━━━━━ MATERIAL FOR THE TASK

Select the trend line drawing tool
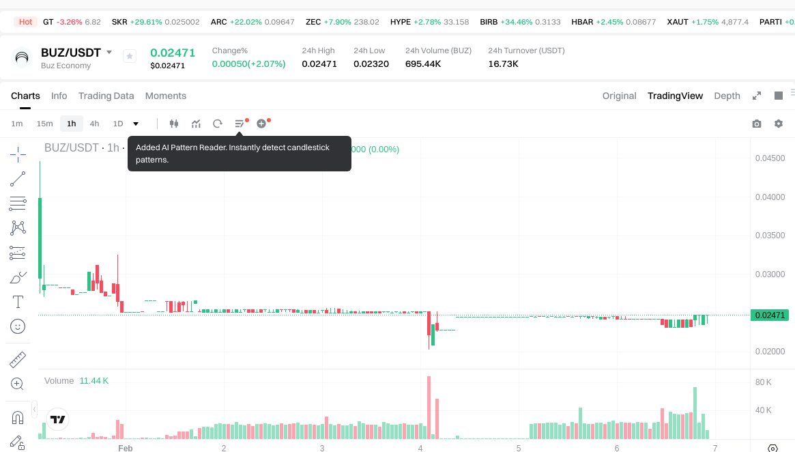 (x=18, y=179)
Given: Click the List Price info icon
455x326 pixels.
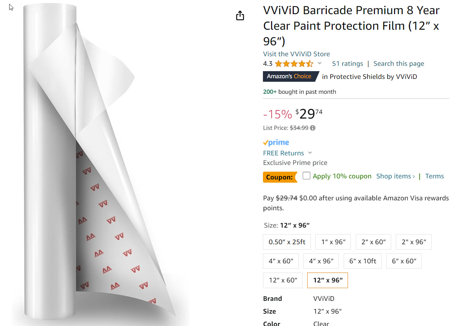Looking at the screenshot, I should pos(313,128).
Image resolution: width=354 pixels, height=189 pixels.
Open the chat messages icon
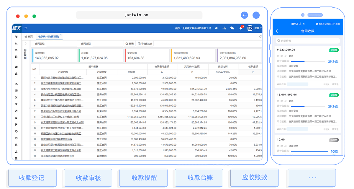(x=232, y=28)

━━━━━━━━━━

Return the lines of these records word for word, leaving out the pictures.

* [TASK RESPONSE]:
Select the trend line drawing tool
 (x=18, y=179)
Given: Click the List Price info icon
455x326 pixels.
Looking at the screenshot, I should pos(313,128).
Image resolution: width=354 pixels, height=189 pixels.
Open the chat messages icon
(x=232, y=28)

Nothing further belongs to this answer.